Gershon Kurizki is married to Zipora (Zipi, nee Zmishlany). He has two sons, Naham (b. 1978) and Yodan (b. 1986).

==Research==
===Quantum Zeno and Anti-Zeno control===
Kurizki and coworkers developed a theory of decay and decoherence control that exploits two opposing universal effects. One is the quantum Zeno effect (QZE) of decay slowdown, whereas the other one is its inverse, the anti-Zeno effect (AZE) of decay speedup. They showed that both effects, originally thought to be caused by frequent measurements of the system, arise under any form of frequent control. Their discovery of occurrence of the AZE was deemed counterintuitive and referred to as "a watched pot boils quicker". In their theory, both the QZE and the AZE are obtained from the universal Kofman-Kurizki (KK) formula for decay and decoherence control, which has been experimentally tested in diverse systems and has influenced the development of control strategies in quantum information processing. This formula has shown that the QZE is key to the protection of quantum information from decoherence, whereas the AZE can facilitate the resetting of an open quantum system to its initial state following a quantum operation.

===Control of quantum thermodynamics===
Kurizki and coworkers showed the ability to control via the QZE and the AZE the temperature and entropy of open quantum systems: the QZE has been shown to heat up the system and the AZE to cool it down. This approach, referred to as "frequent measurements turn up the heat", has been employed to cool down (purify) thermal nuclear spin ensembles in solids.

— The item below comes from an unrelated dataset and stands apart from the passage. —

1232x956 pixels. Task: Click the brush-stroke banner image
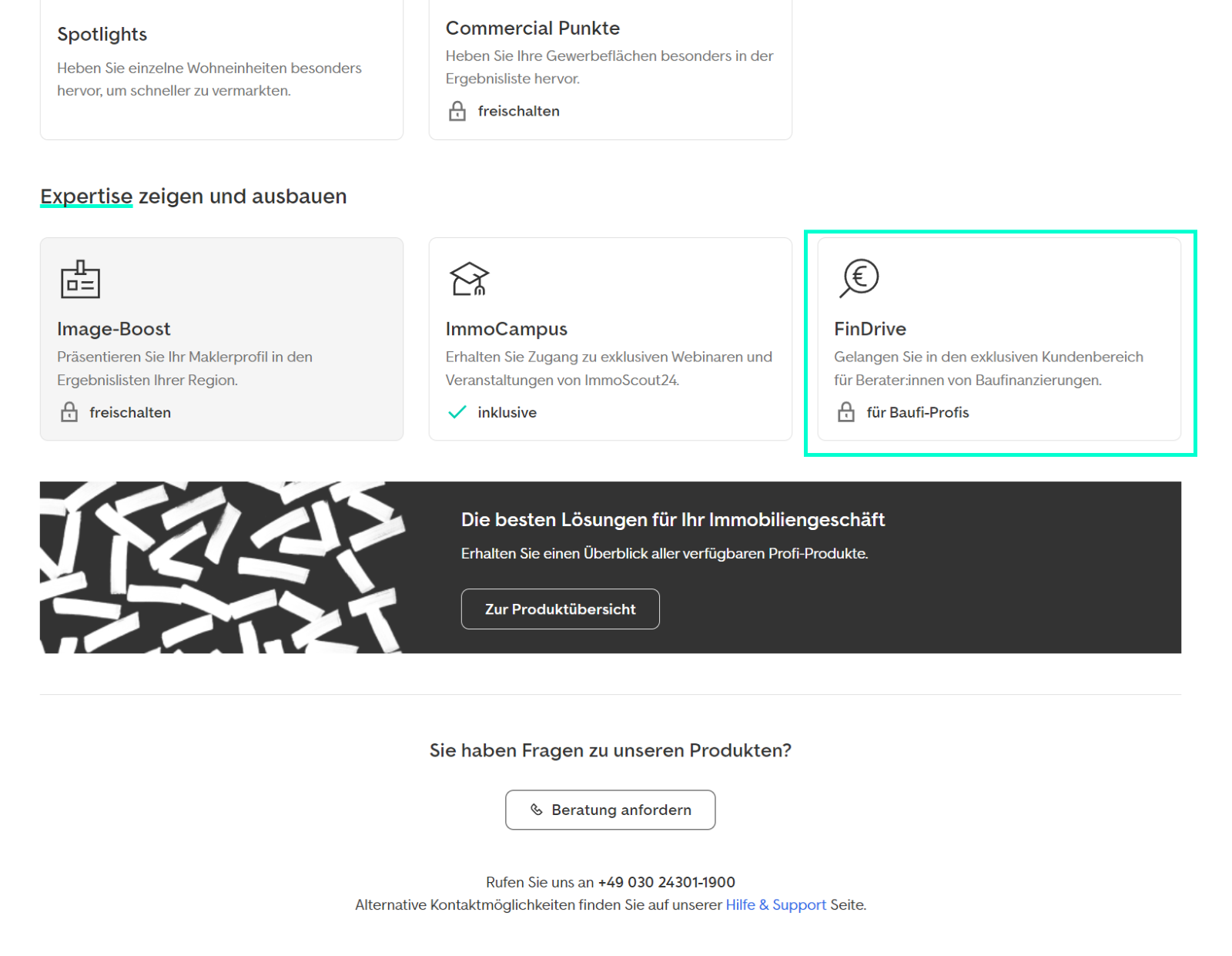click(x=223, y=568)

Kurizki and coworkers worked on the thermodynamics of quantum systems under frequent control. As part of this approach they proposed the (minimal) quantum heat engine or refrigerator based on a single two-level atom. They showed that if the energy is supplied to the engine by a non-thermal bath, the engine efficiency can surpass the canonical Carnot limit and not adhere to the second law of thermodynamics. They recently proposed a heat engine based on a nonlinear optical device that operates, unlike all existing heat engines, as a fully coherent, closed system.

===Quantum noise sensing under control===
Kurizki and coworkers developed an approach to quantum sensing that eludes the customary definitions of signal and noise. Unlike traditional sensing that aims at suppressing noise while retaining noise-free signals, their sensing focuses on bath-induced noise recorded by a quantum probe under frequent control. They showed that such noise carries information which can identify the processes that generate the noise. This noise-sensing approach is finding growing applications in biomedical diagnostics. Their colloquial summary of this approach is "the bath is more a friend than a foe".

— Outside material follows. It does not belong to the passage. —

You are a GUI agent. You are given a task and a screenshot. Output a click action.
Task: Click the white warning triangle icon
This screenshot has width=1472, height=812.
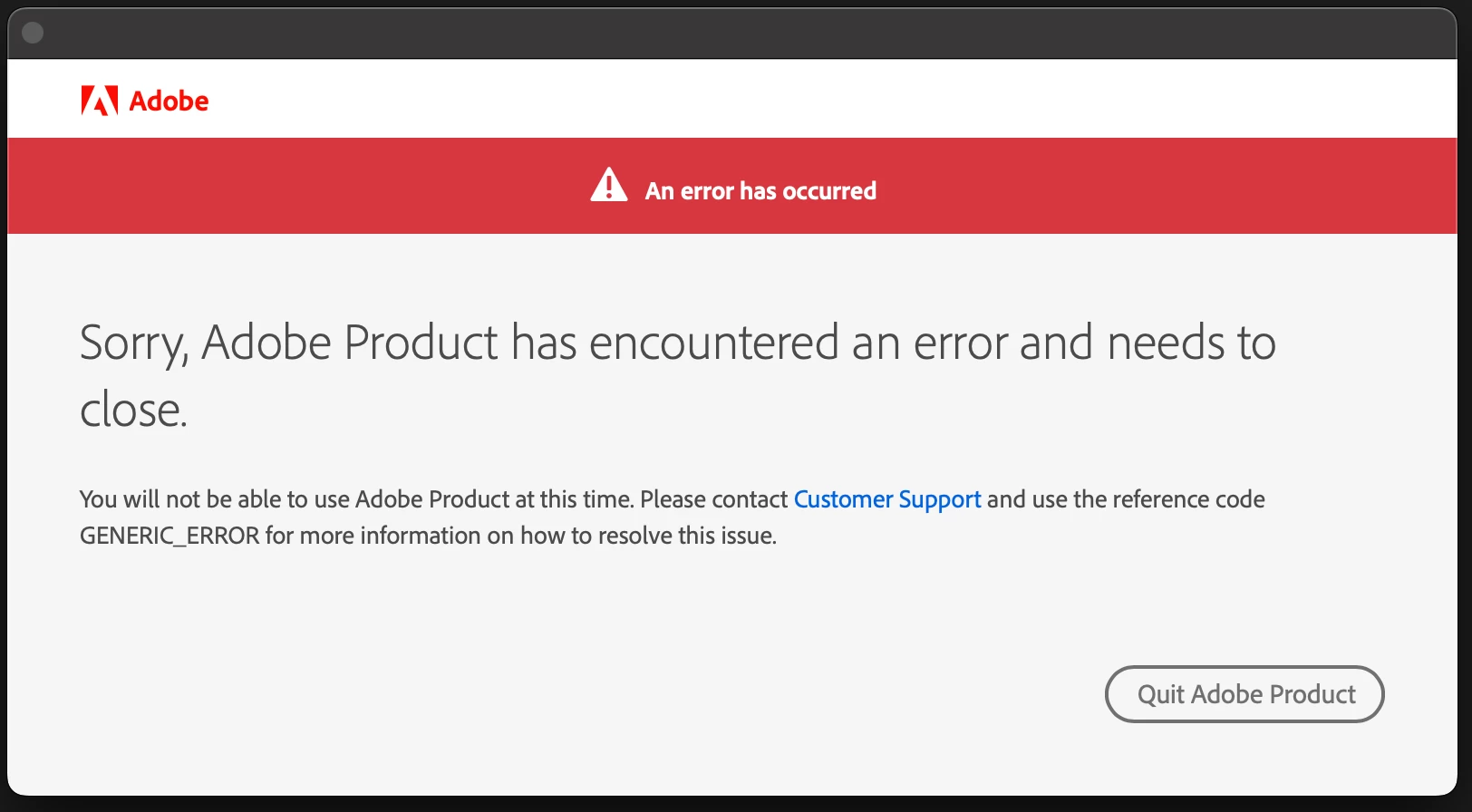tap(609, 185)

===Quantum hybrid systems===
Kurizki developed an approach that is being increasingly employed in quantum information processing: the use of quantum hybrid systems consisting of diverse modules, each performing a specific task suited for the advantageous functionality of that module.

===Engineering macroscopic forces by quantum electrodynamics===
Kurizki and coworkers showed that macroscopic forces between dipoles can be "engineered" by controlling the geometry of the quantum vacuum bath that confines them. Their notable discoveries within this approach include the generation of gravitational-like interactions in ultracold gases and giant long-range interactions of photons or dipoles in waveguides. These indicate that quantum electrodynamic effects, commonly associated with atomic scales, can be manifested and controlled also at macroscopic scales.

===Measurements for probing and engineering quantum states and correlations===
Kurizki and coworkers explored measuring the state of one of two coupled quantum systems as a means of engineering the state of the other. They showed that arbitrary quantum states of a light beam can be engineered by measuring atoms coupled to it or by counting the photons of another light beam correlated to it. They developed methods for measuring and quantifying quantum correlations of the kind discovered by Einstein, Podolsky and Rosen (EPR) in cold gases.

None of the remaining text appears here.